The first time I watched this I took against Freddie Jones' MC character. This time I liked him, or rather sympathised with him – mainly on account of the fact that since then I used to live in the next village to him in Oxfordshire where he was a well-known and amiable local character. Still regrettable though that he was clearly directed here to copy Giuletta Masina's gestures and mannerisms as closely as possible. As a journalist following events, he introduces us to the passengers on a luxury liner taking a group of opera singers, impresarios and dignitaries – including the Austrian Grand Duke – to the funeral-at-sea of a beloved diva. All of them are eccentric or charming in their own way and a succession of quaint scenes ensues as the voyage progresses – including a hypnotised chicken, a sickly rhinoceros, and a memorable scene in which the singers perform for the stokers high above the boiler room (quite a bit of this was clearly parasitised by Tornatore in "The Legend of 1900").

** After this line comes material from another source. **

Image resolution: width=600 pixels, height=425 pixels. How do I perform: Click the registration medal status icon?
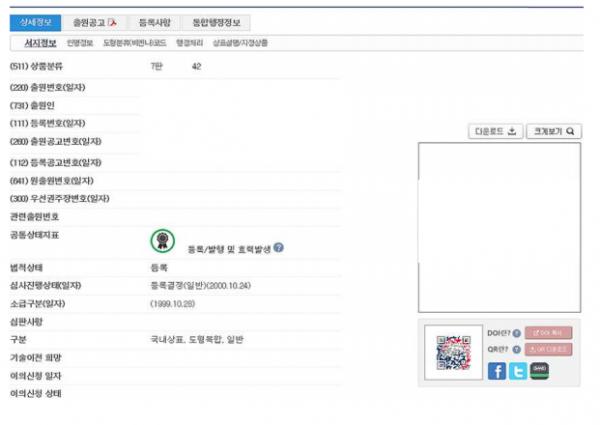[163, 241]
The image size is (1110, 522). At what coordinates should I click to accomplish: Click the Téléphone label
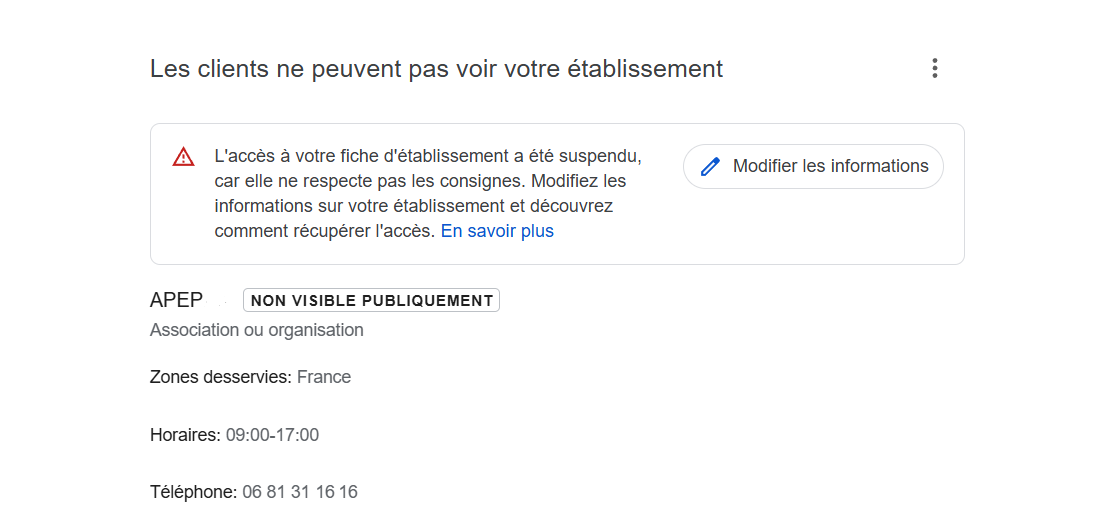(193, 492)
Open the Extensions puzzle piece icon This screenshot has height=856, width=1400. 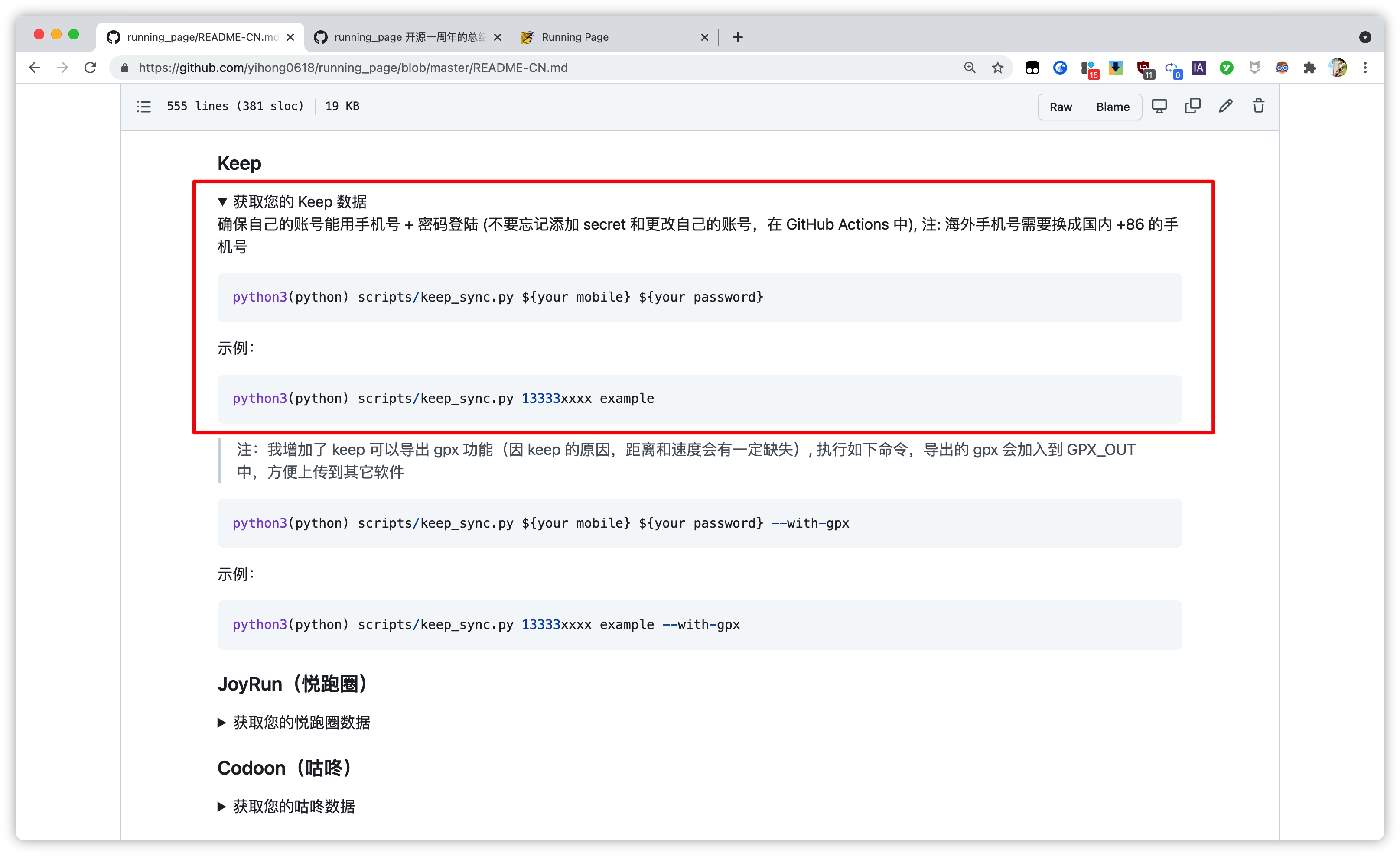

It all has a deliberate artificiality about it. The sea, rising and falling serenely behind the windows, is, on closer examination, made of plastic sheet. At the end, the camera pulls back to display the set and the crew – a simple indication that we are all part of some grander machination, that we are all a bunch of fools on a sinking ship, and if we all took life a little less seriously, we might enjoy it a good deal more. Once you've got in the right frame of mind, this is highly enjoyable.

krebstar 5 September 2001

And the Ship Sails On fmovies. first five minutes of `E La Nave Va` was what attracted me most from this movie (not meaning that the rest of it was not interesting). i thought that it should be a silent movie but then i realized that there were some inaudible voices coming from the background. then i asked myself whether there's a problem with the sound system or not. but just as i was thinking about this, voices started to be audible. and the black and white movie became coloured when the ashes were taken to the ship with ceremony. i guess the purpose of using black and white and silent cinema techniques before the ship scenes was to underline the fact that the important factor in the film was the ship itself. life without the ship was black and white (probably meaning boring and full of cliches). but when we enter the world inside the ship (or when we enter the world through Fellini's eyes), we see that there are lots of differences from reality. and that makes the ship coloured! Fellini had created so many symbols including the rhinoceros and the ship itself. but these symbols are not so clearly defined so after watching the film, the audience leaves with some question marks. even if you are not interested in the plot, watch this for a good visual treat. Fellini has reminded me that the cinema is an art which underlines the importance of visual structure.

Paladin-5 15 January 1999

Fellini accomplishes more in the first 15 minutes than many directors accomplish in a film. His ending (as always) is equally superb. Don't think I'm suggesting the middle is poor! Watch this instead of Titanic.

suzmitz 27 July 2002

This film is strange and beautiful- some of the scenes remain with me though I haven't seen it for 12 years. Most of all I recall the scene where the ship takes on a group of refugees somehow this funeral ship with its cargo of grieving operatic elite and exhausted stateless and utterly impoverished people becomes an image of great compassion and humanity and optimism even. I don't "understand" Fellini's films but I "felt" this one very passionately.